Prism v0.116.0 - Robust C transpiler
Usage: prism [options] source.c... [-o output]
Commands:
run <src.c> Transpile, compile, and run
transpile <src.c> Output transpiled C to stdout
install [src.c...] Install prism to /usr/local/bin/prism
Prism Flags (consumed, not passed to CC):
-fno-defer Disable defer
-fno-zeroinit Disable zero-initialization
-fno-orelse Disable orelse keyword
-fno-line-directives Disable #line directives
-fno-safety Safety checks warn instead of error
-fflatten-headers Flatten headers into single output
-fno-flatten-headers Disable header flattening
--prism-cc=<compiler> Use specific compiler
--prism-verbose Show commands
All other flags are passed through to CC.
Examples:
prism foo.c -o foo Compile (GCC-compatible)
prism run foo.c Compile and run
prism transpile foo.c Output transpiled C
prism -O2 -Wall foo.c -o foo With optimization
CC=clang prism foo.c Use clang as backend
Apache 2.0 license (c) Dawn Larsson 2026
https://github.com/dawnlarsson/prismPrism can replace gcc or clang in any build system:
# Instead of:
CC=gcc make
# Use:
CC=prism makeAll standard compiler flags (-O2, -Wall, -I, -L, -l, etc.) pass through automatically to the backend compiler.

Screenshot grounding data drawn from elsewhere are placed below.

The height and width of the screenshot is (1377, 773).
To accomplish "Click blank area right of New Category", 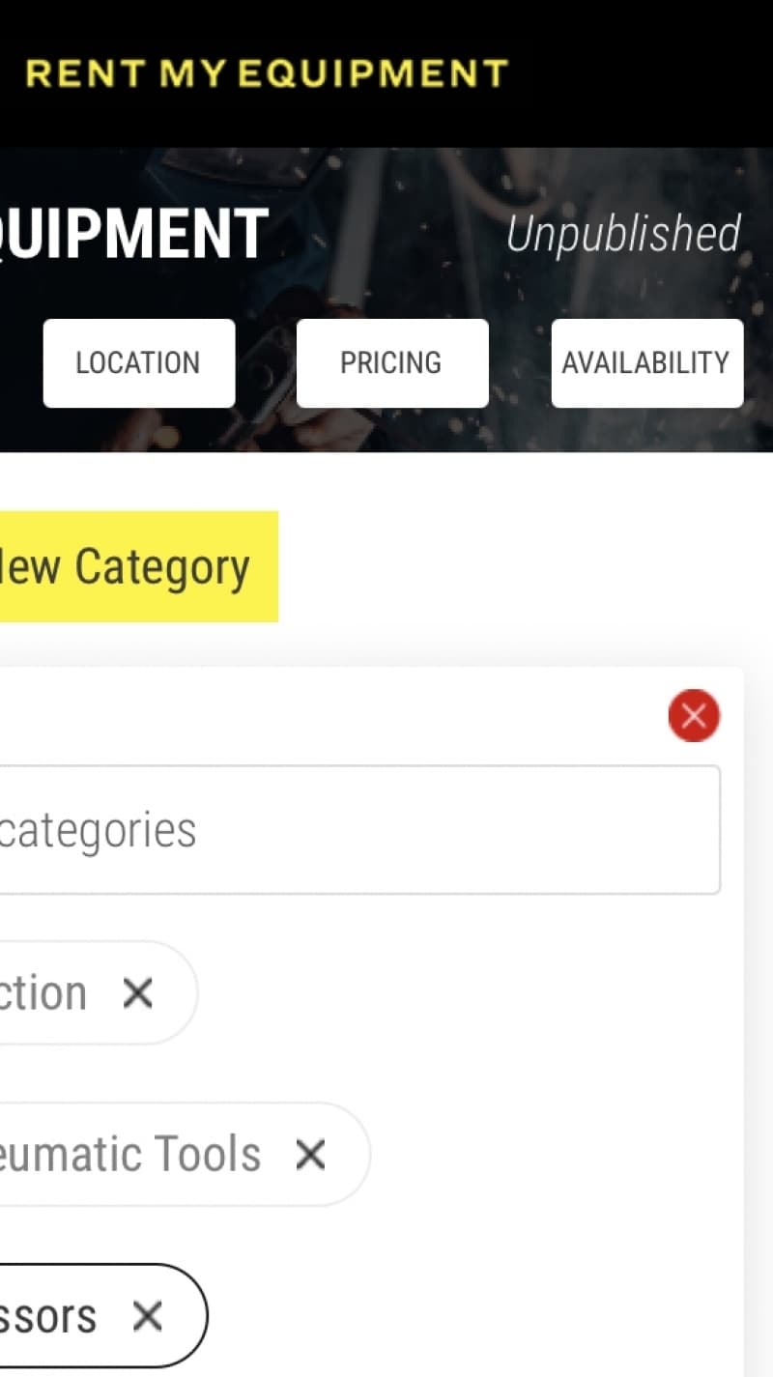I will pos(522,566).
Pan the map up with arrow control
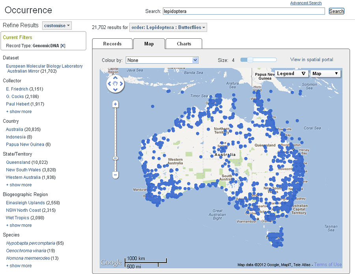The width and height of the screenshot is (355, 274). 116,77
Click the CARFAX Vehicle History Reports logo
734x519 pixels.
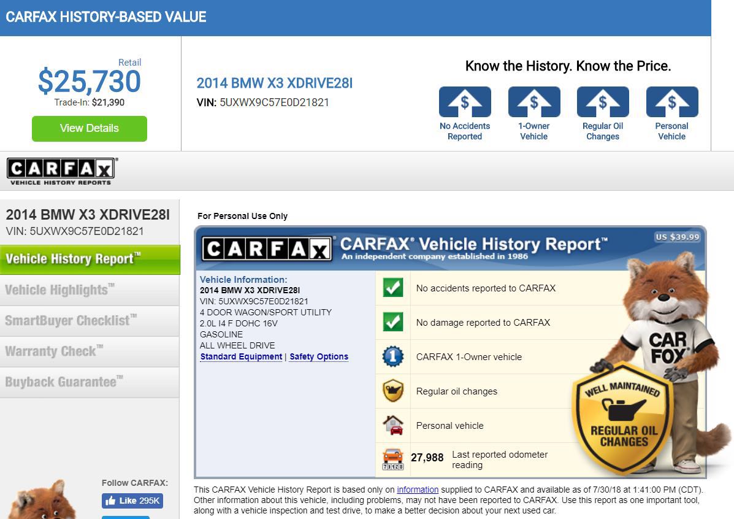click(x=61, y=171)
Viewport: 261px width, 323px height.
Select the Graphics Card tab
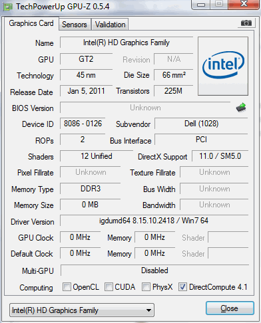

Prism can be compiled as a library for embedding in other tools:
# Compile as library (excludes CLI)
cc -DPRISM_LIB_MODE -c prism.c -o prism.oAPI:
PrismFeatures prism_defaults(void);
PrismResult prism_transpile_file(const char *path, PrismFeatures features);
void prism_free(PrismResult *r);Note: Library mode is currently limited and not thread-safe. The transpiler uses global state internally. Call from a single thread only, or protect with a mutex.